(Saved data entries)
[Start of Attachment]

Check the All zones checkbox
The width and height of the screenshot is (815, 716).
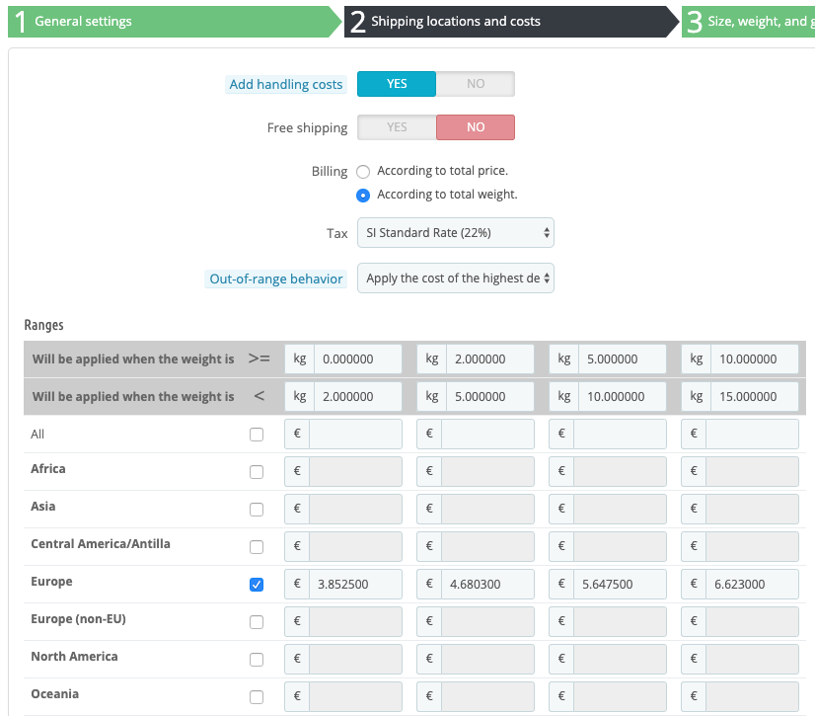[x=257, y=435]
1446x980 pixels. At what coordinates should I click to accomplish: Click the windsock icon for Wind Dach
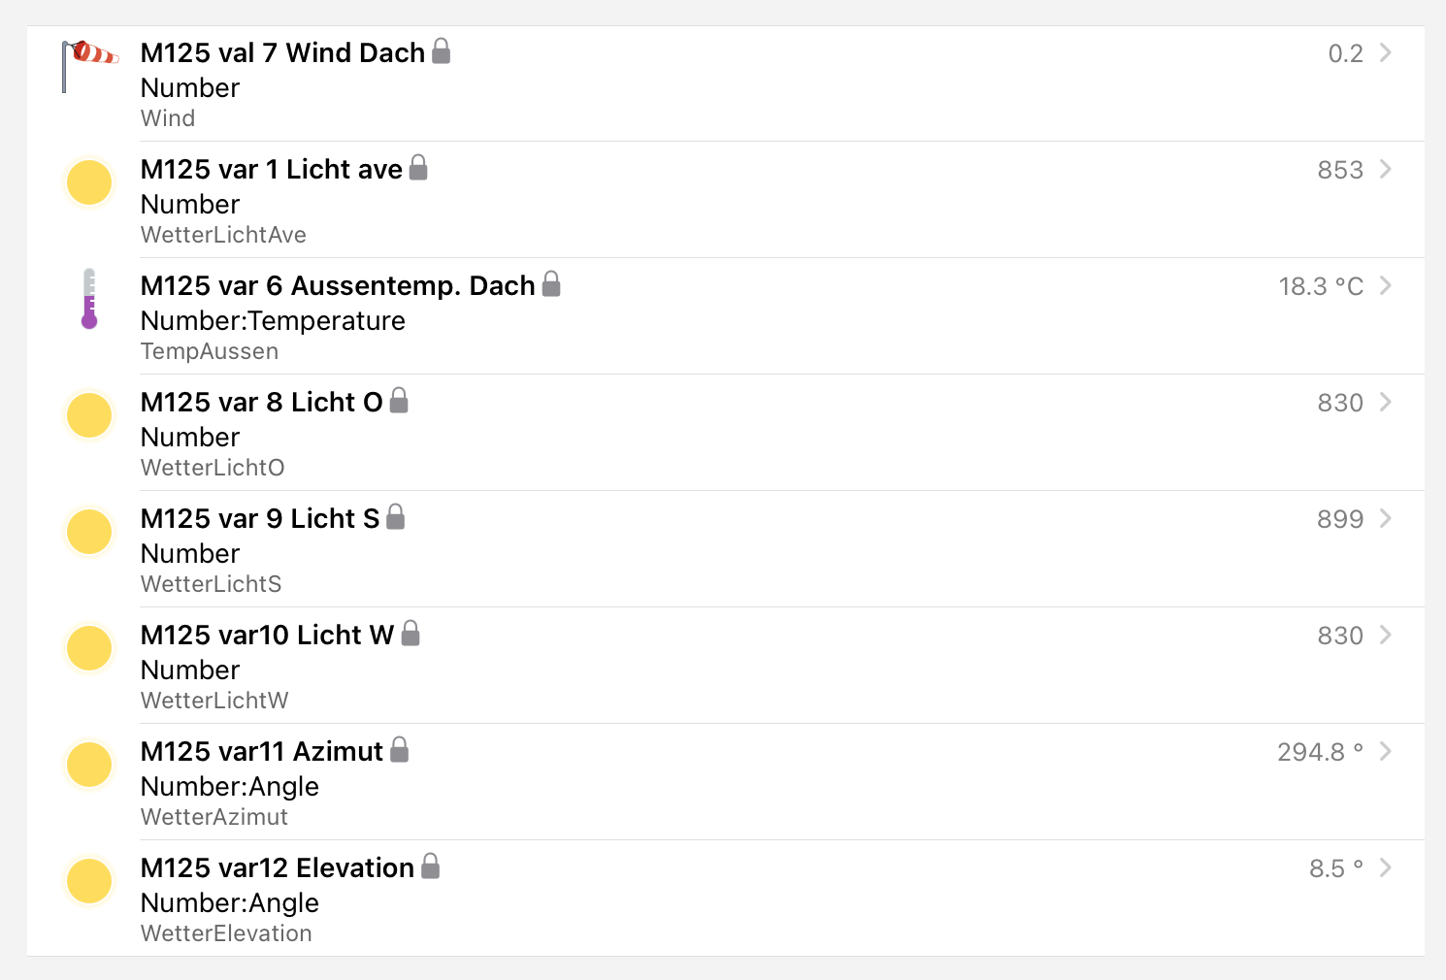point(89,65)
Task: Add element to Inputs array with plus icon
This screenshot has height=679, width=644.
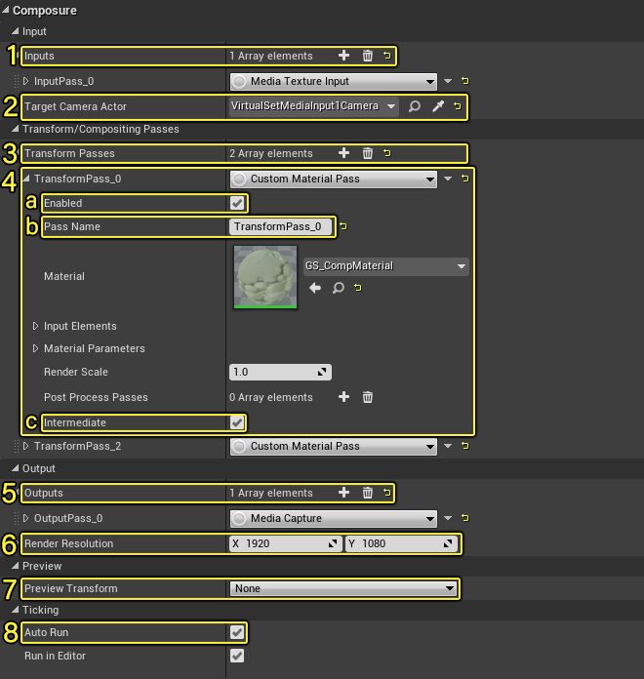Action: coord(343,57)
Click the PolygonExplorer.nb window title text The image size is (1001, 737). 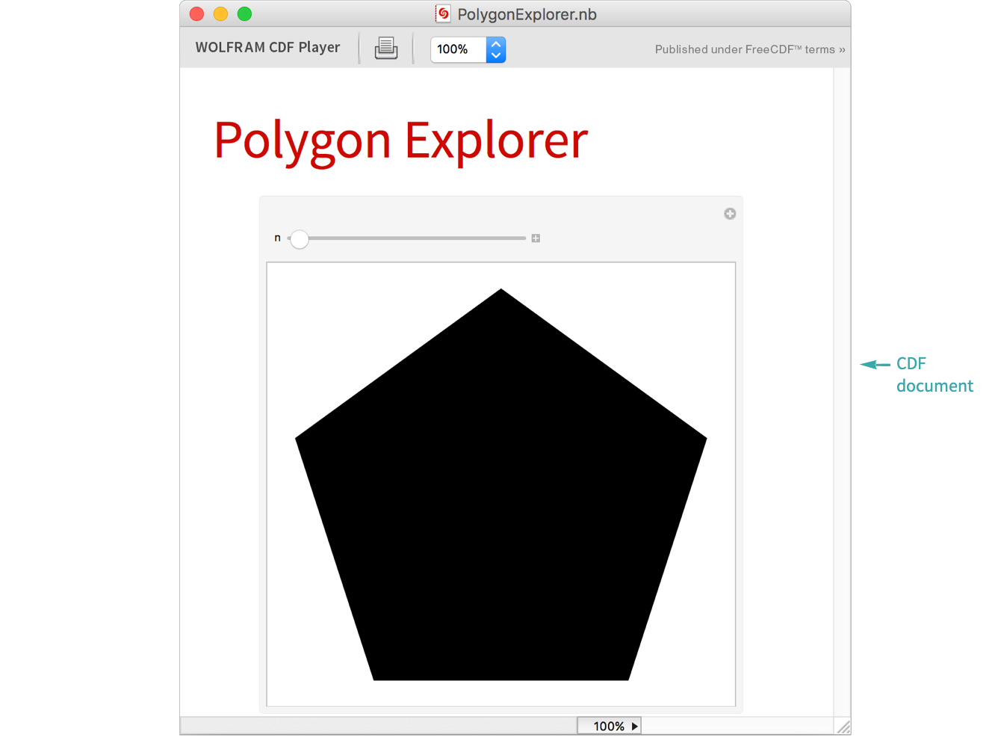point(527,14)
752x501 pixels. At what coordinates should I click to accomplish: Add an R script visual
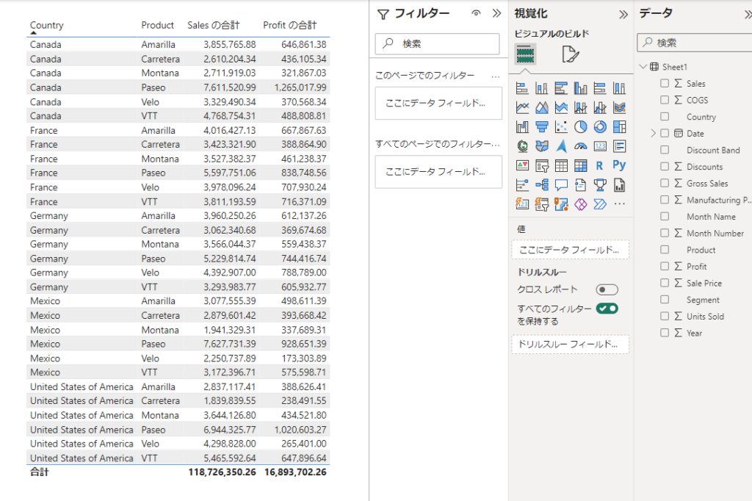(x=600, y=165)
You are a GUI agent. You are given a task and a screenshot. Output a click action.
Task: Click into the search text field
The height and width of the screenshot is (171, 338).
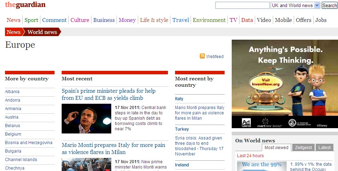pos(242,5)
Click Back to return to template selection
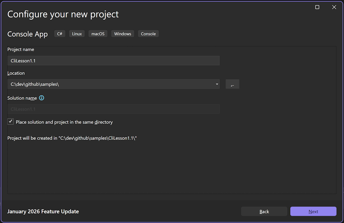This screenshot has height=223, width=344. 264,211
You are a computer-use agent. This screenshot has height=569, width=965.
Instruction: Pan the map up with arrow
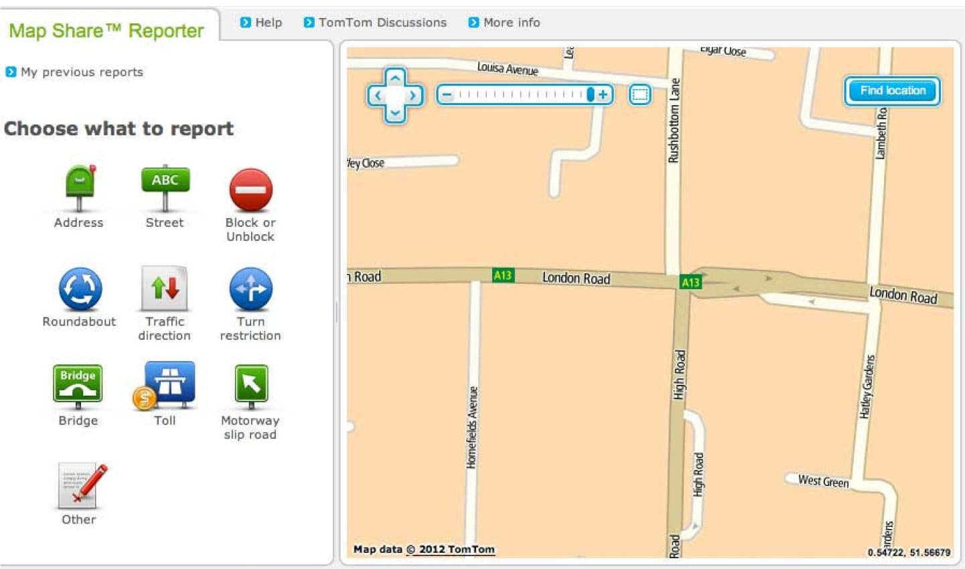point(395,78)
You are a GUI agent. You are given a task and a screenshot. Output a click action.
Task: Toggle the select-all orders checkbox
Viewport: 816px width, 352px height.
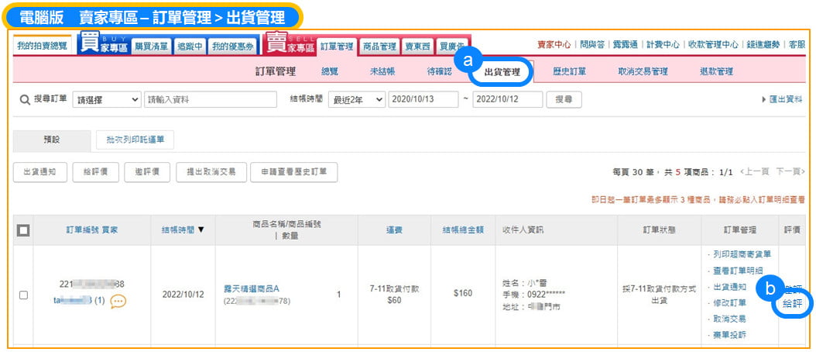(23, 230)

[End of Attachment]

WHAT YOU WILL DO :: Reproduce exactly the lines of the data above that run from the line with "752x501 pixels. At" down to the line with "You are a computer-use", both ends included. Pictures do not belong in the copy.

COMPLETED TASK ::
752x501 pixels. At what coordinates should I click to accomplish: Add an R script visual
(x=600, y=165)
You are a GUI agent. You are given a task and a screenshot. Output a click action.
Task: Click into the search text field
The height and width of the screenshot is (171, 338).
pos(242,5)
Click Back to return to template selection
This screenshot has height=223, width=344. 264,211
You are a computer-use agent. This screenshot has height=569, width=965.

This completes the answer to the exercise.